Configuring Bitrix24 On-Premise Clustering
When a single server is no longer sufficient — which typically happens at 150–200 concurrent users or when the database grows beyond 50 GB — horizontal scaling becomes necessary. Bitrix24 Enterprise On-Premise supports clustering out of the box, but a real-world setup requires understanding the architecture and making several non-trivial decisions.
Bitrix24 Cluster Architecture
A typical production cluster consists of the following components:
[Load Balancer: nginx/HAProxy]
|
┌────┴────┐
[Web 1] [Web 2] ← Application servers (PHP/nginx)
└────┬────┘
|
[Shared Storage: NFS/GlusterFS] ← Shared file storage
|
┌────┴────┐
[DB Master] ← [DB Replica] ← MySQL/MariaDB replication
|
[Redis Sentinel/Cluster] ← Cache and sessions
Without shared file storage the cluster cannot function: if a user uploaded a file to Web 1 and the next request is served by Web 2, the file appears to be missing. NFS is the simplest option; GlusterFS provides fault tolerance.

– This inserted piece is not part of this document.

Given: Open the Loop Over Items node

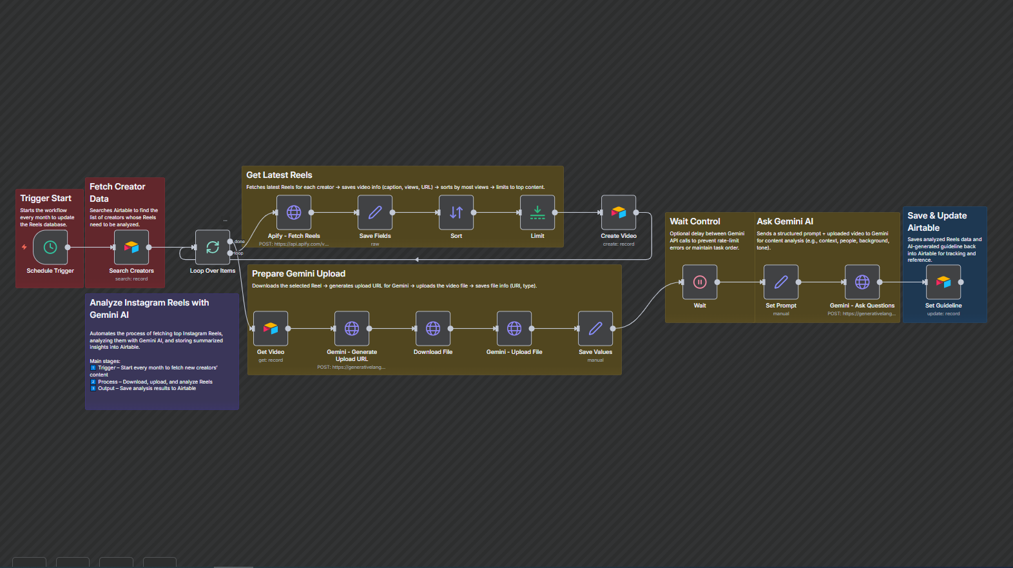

Load Balancer Configuration
nginx as a load balancer with sticky sessions (requests from the same user are routed to the same backend):
upstream bitrix_backends {
ip_hash; # sticky sessions based on client IP
server web1.internal:80 weight=1;
server web2.internal:80 weight=1;
keepalive 32;
}
server {
listen 443 ssl;
server_name portal.company.com;
location / {
proxy_pass http://bitrix_backends;
proxy_set_header X-Real-IP $remote_addr;
proxy_set_header X-Forwarded-For $proxy_add_x_forwarded_for;
proxy_set_header Host $host;
}
}
ip_hash is the simplest sticky session mechanism. Its drawback: when a client's IP changes (mobile users), the session breaks. A more reliable option is sticky cookies via nginx_sticky_module or HAProxy with cookie persistence.
MySQL Replication Configuration
Master-Slave replication for read queries:
-- On the master: create a replication user
CREATE USER 'replicator'@'db-replica' IDENTIFIED BY 'strong_password';
GRANT REPLICATION SLAVE ON *.* TO 'replicator'@'db-replica';
-- In master my.cnf
[mysqld]
server-id = 1
log_bin = /var/log/mysql/mysql-bin.log
binlog_do_db = bitrix24
-- In replica my.cnf
[mysqld]
server-id = 2
relay_log = /var/log/mysql/mysql-relay-bin.log
read_only = 1
Bitrix24 must be explicitly configured to route read queries to the replica. Set this in /bitrix/.settings.php:
'connections' => [
'value' => [
'default' => [
'host' => 'db-master',
'database' => 'bitrix24',
],
'slave' => [
'host' => 'db-replica',
'database' => 'bitrix24',
'handlersocket' => [...],
],
],
],
Redis Cluster for Sessions and Cache
User sessions must be stored in a shared Redis instance, not on each web node's local disk:
// /bitrix/.settings.php — Redis configuration
'cache' => [
'value' => [
'type' => [
'class_name' => '\\Bitrix\\Main\\Data\\CacheEngineRedis',
'extension' => 'redis',
],
'redis' => [
'host' => 'redis-sentinel',
'port' => 26379,
],
],
],
'session' => [
'value' => [
'mode' => 'redis',
'redis' => [
'host' => 'redis-sentinel',
'port' => 26379,
],
],
],
Use Redis Sentinel instead of a standalone Redis instance to enable automatic failover when the master goes down.
Cluster Monitoring
| Metric | Tool | Alert Threshold |
|---|---|---|
| MySQL replication lag | Prometheus + mysqld_exporter | > 30 seconds |
| RAM usage on web nodes | node_exporter + Grafana | > 85% |
| PHP-FPM queue | php-fpm status | backlog > 10 |
| NFS disk lag | iostat | await > 20ms |
| Redis hit rate | redis-exporter | < 80% |
A cluster without monitoring is a cluster that will fail on a Friday evening — and you'll hear about it from users rather than from an alerting system.
Planned Maintenance Without Downtime
To update the cluster with zero downtime: remove nodes from the load balancer one at a time, update them, verify, and return them to the pool. Database updates are more complex and require a maintenance window (typically outside business hours). Document the procedure in a runbook and rehearse it on a staging environment.